Text segment:
>>
Dozens of Dead Sharks Found in Kaneohe Bay

Terrance Ghoston
Terrance Ghoston
John Naughton, biologist and shark expert
John Naughton, biologist and shark expert

KANEOHE (KHNL)  It is an eerie scene in Kaneohe Bay, Thursday morning, as close to three dozen hammerhead sharks lay dead in the water.

An investigation is apparently already underway to determine what caused the shark deaths, on such a large scale.

"Along this whole coastline, all dead," says Terrance Ghoston lives near Kaneohe Bay.

He says the family dog actually discovered the 2-to-3 foot carcasses, yesterday afternoon, when the canine returned from the beach with a dead hammerhead in its mouth.

"36 - I think I counted, dead hammerhead sharks floating along our shore. Trying to figure out what's going on, what the problem is, not really sure."

According to Ghoston, a scientist who identified himself as being an employee of the National Oceanic and Atmospheric Administration responded to the strange scene. Ghoston says the scientist offered no explanation -- nor advice.

"He took a couple sharks back to his laboratory. But, he couldn't tell me much about it. He told me to give him a call in a couple of days."

So now, the mystery remains. Why are so many hammerhead sharks dead in the bay, while other fish, and shoreline crabs continue to live.

"That's one of my main concerns because I was out there in the water. My dog was out in the water and if there's something out there killing the sharks I'm afraid it might affect me. Why is it only the sharks? I've seen no other dead fish. I've seen crabs running around. The only dead things are sharks."

Local biologists from the National Oceanic and Atmospheric Administration are examining the carcasses.
<<
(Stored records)
>>
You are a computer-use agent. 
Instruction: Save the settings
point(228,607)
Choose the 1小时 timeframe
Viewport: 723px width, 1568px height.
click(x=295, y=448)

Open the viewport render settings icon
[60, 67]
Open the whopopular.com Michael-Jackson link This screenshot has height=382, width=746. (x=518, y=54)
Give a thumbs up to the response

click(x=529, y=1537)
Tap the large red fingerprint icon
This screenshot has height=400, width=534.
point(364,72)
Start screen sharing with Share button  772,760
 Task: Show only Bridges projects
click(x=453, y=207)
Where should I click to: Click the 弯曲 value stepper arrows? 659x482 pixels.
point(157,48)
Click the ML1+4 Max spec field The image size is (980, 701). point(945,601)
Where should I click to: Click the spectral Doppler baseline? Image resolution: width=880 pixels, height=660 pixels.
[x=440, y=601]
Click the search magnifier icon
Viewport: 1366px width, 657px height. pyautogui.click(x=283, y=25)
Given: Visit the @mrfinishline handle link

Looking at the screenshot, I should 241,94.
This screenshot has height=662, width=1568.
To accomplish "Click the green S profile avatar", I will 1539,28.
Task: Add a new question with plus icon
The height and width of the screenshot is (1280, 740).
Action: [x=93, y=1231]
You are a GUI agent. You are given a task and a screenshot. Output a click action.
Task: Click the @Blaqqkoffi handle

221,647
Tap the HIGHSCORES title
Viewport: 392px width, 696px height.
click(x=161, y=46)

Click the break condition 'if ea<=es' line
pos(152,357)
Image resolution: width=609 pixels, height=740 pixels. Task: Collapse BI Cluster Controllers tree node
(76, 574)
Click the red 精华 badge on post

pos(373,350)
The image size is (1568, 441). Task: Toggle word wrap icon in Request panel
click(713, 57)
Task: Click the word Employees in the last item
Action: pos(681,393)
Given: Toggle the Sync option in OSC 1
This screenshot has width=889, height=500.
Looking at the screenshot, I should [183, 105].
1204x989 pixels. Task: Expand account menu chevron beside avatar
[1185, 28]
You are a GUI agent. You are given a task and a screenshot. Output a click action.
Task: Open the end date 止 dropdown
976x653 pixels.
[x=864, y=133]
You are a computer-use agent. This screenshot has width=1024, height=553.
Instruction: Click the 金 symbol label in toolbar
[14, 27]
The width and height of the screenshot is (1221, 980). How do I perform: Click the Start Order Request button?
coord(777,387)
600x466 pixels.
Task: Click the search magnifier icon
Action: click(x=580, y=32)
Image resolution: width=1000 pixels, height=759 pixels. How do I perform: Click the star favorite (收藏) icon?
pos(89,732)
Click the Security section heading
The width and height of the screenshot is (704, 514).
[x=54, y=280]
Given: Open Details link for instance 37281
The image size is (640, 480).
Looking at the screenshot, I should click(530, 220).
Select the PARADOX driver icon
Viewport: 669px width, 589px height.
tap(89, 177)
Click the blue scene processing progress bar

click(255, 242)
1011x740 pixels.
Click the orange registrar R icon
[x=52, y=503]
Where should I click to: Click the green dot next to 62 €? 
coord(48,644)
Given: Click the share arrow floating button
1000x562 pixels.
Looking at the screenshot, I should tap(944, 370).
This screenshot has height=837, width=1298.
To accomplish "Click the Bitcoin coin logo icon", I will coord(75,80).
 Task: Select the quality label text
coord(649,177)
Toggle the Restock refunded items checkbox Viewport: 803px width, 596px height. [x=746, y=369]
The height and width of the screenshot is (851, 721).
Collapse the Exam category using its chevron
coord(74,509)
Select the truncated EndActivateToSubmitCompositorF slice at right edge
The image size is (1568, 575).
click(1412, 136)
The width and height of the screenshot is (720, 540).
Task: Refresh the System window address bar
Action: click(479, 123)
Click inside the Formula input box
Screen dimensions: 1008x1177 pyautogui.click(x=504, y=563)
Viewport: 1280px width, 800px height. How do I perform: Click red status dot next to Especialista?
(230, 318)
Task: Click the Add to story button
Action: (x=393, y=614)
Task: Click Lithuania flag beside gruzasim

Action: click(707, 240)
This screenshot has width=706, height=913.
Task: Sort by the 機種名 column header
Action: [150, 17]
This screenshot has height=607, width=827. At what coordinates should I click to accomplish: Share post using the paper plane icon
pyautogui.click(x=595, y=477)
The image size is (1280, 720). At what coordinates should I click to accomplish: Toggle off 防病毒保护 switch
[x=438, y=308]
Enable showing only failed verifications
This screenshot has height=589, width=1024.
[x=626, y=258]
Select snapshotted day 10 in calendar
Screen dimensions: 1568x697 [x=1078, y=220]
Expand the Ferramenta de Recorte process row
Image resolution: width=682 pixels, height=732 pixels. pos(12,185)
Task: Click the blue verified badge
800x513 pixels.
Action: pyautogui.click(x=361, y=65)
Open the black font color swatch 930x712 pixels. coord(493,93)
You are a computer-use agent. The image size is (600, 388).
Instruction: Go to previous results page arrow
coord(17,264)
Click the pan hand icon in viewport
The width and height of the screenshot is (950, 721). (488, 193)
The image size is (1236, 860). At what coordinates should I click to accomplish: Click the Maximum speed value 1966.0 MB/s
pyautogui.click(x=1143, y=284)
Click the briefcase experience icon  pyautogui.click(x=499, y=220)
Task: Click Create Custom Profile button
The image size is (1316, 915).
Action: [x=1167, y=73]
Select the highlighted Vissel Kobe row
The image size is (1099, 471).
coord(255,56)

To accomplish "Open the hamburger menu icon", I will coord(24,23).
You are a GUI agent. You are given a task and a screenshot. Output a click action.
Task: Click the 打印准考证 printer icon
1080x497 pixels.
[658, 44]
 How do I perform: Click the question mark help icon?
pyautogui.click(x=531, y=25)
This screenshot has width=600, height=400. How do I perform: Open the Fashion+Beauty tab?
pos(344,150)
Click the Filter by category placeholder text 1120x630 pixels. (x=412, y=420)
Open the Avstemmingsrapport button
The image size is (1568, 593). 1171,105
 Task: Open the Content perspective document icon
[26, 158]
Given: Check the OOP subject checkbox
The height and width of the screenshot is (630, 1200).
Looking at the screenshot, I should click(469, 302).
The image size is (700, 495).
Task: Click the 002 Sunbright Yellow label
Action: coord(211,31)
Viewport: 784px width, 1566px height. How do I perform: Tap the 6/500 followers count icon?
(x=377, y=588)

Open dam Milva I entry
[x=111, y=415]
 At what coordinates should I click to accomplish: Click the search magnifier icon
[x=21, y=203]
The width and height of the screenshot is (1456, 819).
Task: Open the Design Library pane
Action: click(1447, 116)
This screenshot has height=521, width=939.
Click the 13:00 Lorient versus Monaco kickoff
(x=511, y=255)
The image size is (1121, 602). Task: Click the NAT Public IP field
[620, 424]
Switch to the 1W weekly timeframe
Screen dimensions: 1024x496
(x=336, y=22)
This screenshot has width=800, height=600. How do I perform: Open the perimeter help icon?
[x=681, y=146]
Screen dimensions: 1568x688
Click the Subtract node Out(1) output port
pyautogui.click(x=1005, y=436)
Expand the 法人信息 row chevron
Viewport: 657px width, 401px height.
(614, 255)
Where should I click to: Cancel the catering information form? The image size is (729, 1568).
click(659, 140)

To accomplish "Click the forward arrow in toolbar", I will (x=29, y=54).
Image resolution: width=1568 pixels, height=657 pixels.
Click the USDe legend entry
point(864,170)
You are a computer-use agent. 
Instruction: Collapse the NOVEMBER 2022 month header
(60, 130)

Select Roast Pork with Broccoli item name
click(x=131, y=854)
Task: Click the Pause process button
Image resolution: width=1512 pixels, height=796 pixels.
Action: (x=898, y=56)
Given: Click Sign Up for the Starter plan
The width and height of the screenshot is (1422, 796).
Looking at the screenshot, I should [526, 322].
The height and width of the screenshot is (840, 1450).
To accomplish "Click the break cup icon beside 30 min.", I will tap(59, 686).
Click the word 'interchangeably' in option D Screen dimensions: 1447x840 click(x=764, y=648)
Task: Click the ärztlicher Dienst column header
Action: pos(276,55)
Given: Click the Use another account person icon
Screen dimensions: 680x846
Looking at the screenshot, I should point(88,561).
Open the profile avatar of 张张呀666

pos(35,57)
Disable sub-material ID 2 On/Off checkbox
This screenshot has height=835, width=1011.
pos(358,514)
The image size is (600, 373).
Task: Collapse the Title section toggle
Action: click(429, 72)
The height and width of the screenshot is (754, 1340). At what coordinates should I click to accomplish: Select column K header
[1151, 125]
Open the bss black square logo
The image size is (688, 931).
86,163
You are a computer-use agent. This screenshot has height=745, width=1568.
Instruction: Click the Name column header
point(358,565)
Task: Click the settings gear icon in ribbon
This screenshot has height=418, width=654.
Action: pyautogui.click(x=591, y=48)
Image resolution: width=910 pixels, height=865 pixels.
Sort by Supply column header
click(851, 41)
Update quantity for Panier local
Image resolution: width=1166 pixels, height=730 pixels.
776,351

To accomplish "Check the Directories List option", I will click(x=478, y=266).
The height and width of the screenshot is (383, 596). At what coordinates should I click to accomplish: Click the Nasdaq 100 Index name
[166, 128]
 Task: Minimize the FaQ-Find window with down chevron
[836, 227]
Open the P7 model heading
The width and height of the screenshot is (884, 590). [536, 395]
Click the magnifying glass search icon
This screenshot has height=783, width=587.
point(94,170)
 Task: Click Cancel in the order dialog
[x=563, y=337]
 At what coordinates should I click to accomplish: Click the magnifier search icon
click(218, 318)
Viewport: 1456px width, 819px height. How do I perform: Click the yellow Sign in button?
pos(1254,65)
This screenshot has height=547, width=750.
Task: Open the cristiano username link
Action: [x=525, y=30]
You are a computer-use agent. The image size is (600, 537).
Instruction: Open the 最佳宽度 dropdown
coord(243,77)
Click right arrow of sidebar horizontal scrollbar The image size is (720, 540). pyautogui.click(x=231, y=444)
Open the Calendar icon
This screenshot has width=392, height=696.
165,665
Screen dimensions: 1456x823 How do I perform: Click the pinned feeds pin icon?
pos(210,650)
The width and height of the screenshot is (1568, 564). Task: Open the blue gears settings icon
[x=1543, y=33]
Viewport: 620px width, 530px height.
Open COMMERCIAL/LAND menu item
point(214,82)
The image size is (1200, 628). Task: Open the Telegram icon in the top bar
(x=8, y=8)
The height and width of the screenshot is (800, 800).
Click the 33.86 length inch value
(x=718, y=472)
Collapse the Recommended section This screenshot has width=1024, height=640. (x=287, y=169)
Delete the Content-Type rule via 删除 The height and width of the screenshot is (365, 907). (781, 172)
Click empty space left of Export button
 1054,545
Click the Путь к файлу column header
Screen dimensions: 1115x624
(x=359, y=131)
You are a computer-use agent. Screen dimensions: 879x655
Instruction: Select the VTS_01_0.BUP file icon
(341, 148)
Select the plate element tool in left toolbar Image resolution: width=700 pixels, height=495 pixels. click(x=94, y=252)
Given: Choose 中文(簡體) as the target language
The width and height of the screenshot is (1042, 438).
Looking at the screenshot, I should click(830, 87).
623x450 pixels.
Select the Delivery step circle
<<
Aim of the task: Can you copy the full article above about the dead hammerhead sharks in Kaneohe Bay, word for word?

Response:
Dozens of Dead Sharks Found in Kaneohe Bay

Terrance Ghoston
Terrance Ghoston
John Naughton, biologist and shark expert
John Naughton, biologist and shark expert

KANEOHE (KHNL)  It is an eerie scene in Kaneohe Bay, Thursday morning, as close to three dozen hammerhead sharks lay dead in the water.

An investigation is apparently already underway to determine what caused the shark deaths, on such a large scale.

"Along this whole coastline, all dead," says Terrance Ghoston lives near Kaneohe Bay.

He says the family dog actually discovered the 2-to-3 foot carcasses, yesterday afternoon, when the canine returned from the beach with a dead hammerhead in its mouth.

"36 - I think I counted, dead hammerhead sharks floating along our shore. Trying to figure out what's going on, what the problem is, not really sure."

According to Ghoston, a scientist who identified himself as being an employee of the National Oceanic and Atmospheric Administration responded to the strange scene. Ghoston says the scientist offered no explanation -- nor advice.

"He took a couple sharks back to his laboratory. But, he couldn't tell me much about it. He told me to give him a call in a couple of days."

So now, the mystery remains. Why are so many hammerhead sharks dead in the bay, while other fish, and shoreline crabs continue to live.

"That's one of my main concerns because I was out there in the water. My dog was out in the water and if there's something out there killing the sharks I'm afraid it might affect me. Why is it only the sharks? I've seen no other dead fish. I've seen crabs running around. The only dead things are sharks."

Local biologists from the National Oceanic and Atmospheric Administration are examining the carcasses.